Copy the listing below line for line, keeping every character unchanged.
[start Excerpted data]
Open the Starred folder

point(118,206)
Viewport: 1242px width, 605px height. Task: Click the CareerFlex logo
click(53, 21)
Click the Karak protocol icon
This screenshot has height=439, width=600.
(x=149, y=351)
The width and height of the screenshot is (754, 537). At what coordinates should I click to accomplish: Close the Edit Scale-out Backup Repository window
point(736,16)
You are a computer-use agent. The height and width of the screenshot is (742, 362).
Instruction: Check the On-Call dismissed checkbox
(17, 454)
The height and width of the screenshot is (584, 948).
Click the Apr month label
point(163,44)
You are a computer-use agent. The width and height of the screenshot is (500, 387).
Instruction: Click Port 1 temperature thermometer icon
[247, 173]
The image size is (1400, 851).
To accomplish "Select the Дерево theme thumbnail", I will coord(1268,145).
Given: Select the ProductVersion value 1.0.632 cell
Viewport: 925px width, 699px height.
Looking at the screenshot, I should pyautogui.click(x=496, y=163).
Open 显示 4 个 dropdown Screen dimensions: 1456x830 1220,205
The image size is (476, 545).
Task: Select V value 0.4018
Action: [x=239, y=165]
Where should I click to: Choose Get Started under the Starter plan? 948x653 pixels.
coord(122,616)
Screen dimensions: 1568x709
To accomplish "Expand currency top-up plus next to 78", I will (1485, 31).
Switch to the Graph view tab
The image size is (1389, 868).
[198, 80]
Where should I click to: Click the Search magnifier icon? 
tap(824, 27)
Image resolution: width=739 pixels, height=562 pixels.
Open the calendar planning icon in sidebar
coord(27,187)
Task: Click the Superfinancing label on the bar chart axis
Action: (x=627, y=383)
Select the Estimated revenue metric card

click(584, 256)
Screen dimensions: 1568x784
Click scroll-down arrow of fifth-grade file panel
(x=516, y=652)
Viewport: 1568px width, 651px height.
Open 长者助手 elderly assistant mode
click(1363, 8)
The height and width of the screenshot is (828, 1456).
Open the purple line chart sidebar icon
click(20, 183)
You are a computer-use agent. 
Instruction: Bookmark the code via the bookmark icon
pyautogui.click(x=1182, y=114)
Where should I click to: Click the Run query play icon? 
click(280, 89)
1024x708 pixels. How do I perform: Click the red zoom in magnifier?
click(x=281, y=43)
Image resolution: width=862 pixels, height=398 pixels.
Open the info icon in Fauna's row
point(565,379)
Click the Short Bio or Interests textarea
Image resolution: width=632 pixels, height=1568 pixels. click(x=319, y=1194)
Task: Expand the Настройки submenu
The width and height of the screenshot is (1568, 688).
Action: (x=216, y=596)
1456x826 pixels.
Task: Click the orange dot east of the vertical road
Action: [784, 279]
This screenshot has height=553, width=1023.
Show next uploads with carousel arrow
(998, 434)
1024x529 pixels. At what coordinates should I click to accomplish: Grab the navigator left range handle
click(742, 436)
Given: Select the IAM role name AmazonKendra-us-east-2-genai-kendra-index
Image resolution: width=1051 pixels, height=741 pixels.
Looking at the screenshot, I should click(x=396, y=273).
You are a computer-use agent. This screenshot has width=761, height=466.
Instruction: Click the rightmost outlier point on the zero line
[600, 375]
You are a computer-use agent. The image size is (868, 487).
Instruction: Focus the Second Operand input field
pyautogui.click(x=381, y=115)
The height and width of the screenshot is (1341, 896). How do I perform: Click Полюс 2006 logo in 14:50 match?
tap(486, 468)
[end Excerpted data]
**Response:**
Open the Starred folder

point(118,206)
Viewport: 1242px width, 605px height. Task: Click the CareerFlex logo
click(53, 21)
Click the Karak protocol icon
This screenshot has height=439, width=600.
(x=149, y=351)
The width and height of the screenshot is (754, 537). At what coordinates should I click to accomplish: Close the Edit Scale-out Backup Repository window
point(736,16)
You are a computer-use agent. The height and width of the screenshot is (742, 362).
Instruction: Check the On-Call dismissed checkbox
(17, 454)
The height and width of the screenshot is (584, 948).
Click the Apr month label
point(163,44)
You are a computer-use agent. The width and height of the screenshot is (500, 387).
Instruction: Click Port 1 temperature thermometer icon
[247, 173]
The image size is (1400, 851).
To accomplish "Select the Дерево theme thumbnail", I will coord(1268,145).
Given: Select the ProductVersion value 1.0.632 cell
Viewport: 925px width, 699px height.
Looking at the screenshot, I should pyautogui.click(x=496, y=163).
Open 显示 4 个 dropdown Screen dimensions: 1456x830 1220,205
The image size is (476, 545).
Task: Select V value 0.4018
Action: [x=239, y=165]
Where should I click to: Choose Get Started under the Starter plan? 948x653 pixels.
coord(122,616)
Screen dimensions: 1568x709
To accomplish "Expand currency top-up plus next to 78", I will (1485, 31).
Switch to the Graph view tab
The image size is (1389, 868).
[198, 80]
Where should I click to: Click the Search magnifier icon? 
tap(824, 27)
Image resolution: width=739 pixels, height=562 pixels.
Open the calendar planning icon in sidebar
coord(27,187)
Task: Click the Superfinancing label on the bar chart axis
Action: (x=627, y=383)
Select the Estimated revenue metric card

click(584, 256)
Screen dimensions: 1568x784
Click scroll-down arrow of fifth-grade file panel
(x=516, y=652)
Viewport: 1568px width, 651px height.
Open 长者助手 elderly assistant mode
click(1363, 8)
The height and width of the screenshot is (828, 1456).
Open the purple line chart sidebar icon
click(20, 183)
You are a computer-use agent. 
Instruction: Bookmark the code via the bookmark icon
pyautogui.click(x=1182, y=114)
Where should I click to: Click the Run query play icon? 
click(280, 89)
1024x708 pixels. How do I perform: Click the red zoom in magnifier?
click(x=281, y=43)
Image resolution: width=862 pixels, height=398 pixels.
Open the info icon in Fauna's row
point(565,379)
Click the Short Bio or Interests textarea
Image resolution: width=632 pixels, height=1568 pixels. click(x=319, y=1194)
Task: Expand the Настройки submenu
The width and height of the screenshot is (1568, 688).
Action: (x=216, y=596)
1456x826 pixels.
Task: Click the orange dot east of the vertical road
Action: [784, 279]
This screenshot has height=553, width=1023.
Show next uploads with carousel arrow
(998, 434)
1024x529 pixels. At what coordinates should I click to accomplish: Grab the navigator left range handle
click(742, 436)
Given: Select the IAM role name AmazonKendra-us-east-2-genai-kendra-index
Image resolution: width=1051 pixels, height=741 pixels.
Looking at the screenshot, I should click(x=396, y=273).
You are a computer-use agent. This screenshot has width=761, height=466.
Instruction: Click the rightmost outlier point on the zero line
[600, 375]
You are a computer-use agent. The image size is (868, 487).
Instruction: Focus the Second Operand input field
pyautogui.click(x=381, y=115)
The height and width of the screenshot is (1341, 896). How do I perform: Click Полюс 2006 logo in 14:50 match?
tap(486, 468)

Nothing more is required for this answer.